To nab mobsters, law enforcement has to do business with some pretty unsavory characters. A similar reality might be at play in the U.S. government’s pursuit of job-creating clean-energy projects.
To be sure, an investigative article by the Center for Public Integrity is pointing out that some recipients of Obama administration stimulus funds are “big polluters” and they’re getting their grants, loans and contracts without the scrutiny called for under the National Environmental Policy Act (NEPA).
“The Center has found roughly three dozen companies with past environmental problems that won NEPA exemptions for stimulus-funded projects from the Energy Department.
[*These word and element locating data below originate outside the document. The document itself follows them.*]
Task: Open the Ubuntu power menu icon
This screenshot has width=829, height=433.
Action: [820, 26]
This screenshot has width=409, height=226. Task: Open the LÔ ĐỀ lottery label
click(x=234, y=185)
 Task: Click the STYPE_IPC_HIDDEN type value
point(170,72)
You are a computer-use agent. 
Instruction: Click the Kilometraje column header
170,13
Those projects total $2 billion – or 6 percent of the department’s total money awarded so far,” journalists Kristin Lombardi and John Solomon report.
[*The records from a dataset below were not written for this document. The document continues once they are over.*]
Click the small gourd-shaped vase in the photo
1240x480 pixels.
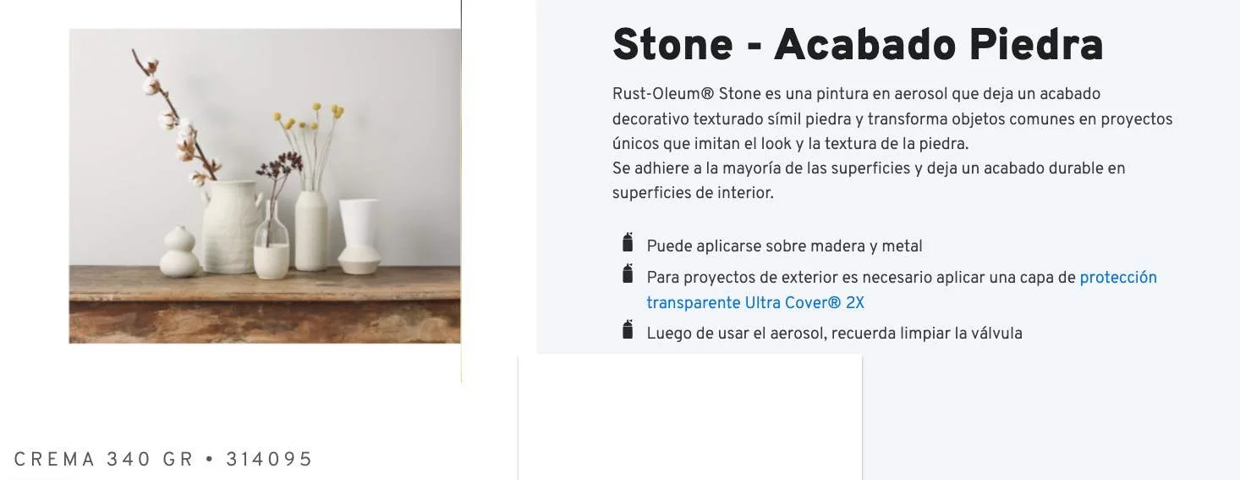click(x=179, y=253)
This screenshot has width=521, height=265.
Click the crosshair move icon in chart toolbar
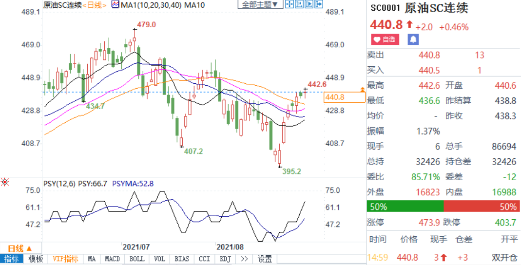289,5
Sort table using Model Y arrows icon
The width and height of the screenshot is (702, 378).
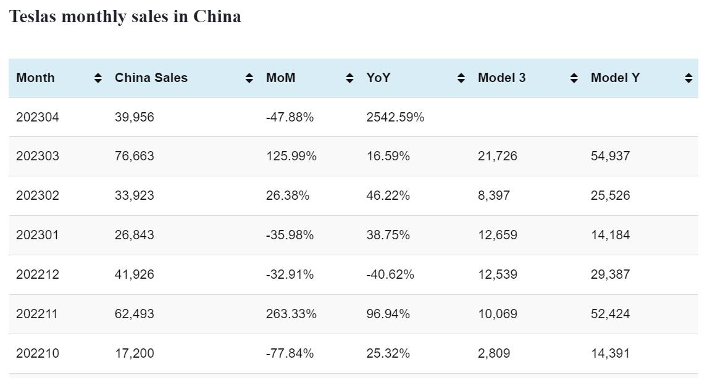pyautogui.click(x=688, y=78)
Regulators in the administration say what are known as “categorical exclusions” under NEPA have been vital to speeding some $30 billion of stimulus money toward clean-energy projects—and creating 35,000 jobs.
“And in the long run, they say, the exempted stimulus activities will serve to boost energy efficiency and curb pollution,” Lombardi and Solomon report.
The journalists uncovered documents that reveal that funding under the American Recovery and Reinvestment Act went to companies who admitted “their stimulus projects might cause ‘unknown environmental risks’ or could ‘adversely affect’ sensitive resources”; who “acknowledged they would produce hazardous air pollutants or toxic metals”; or had only recently settled major pollution cases.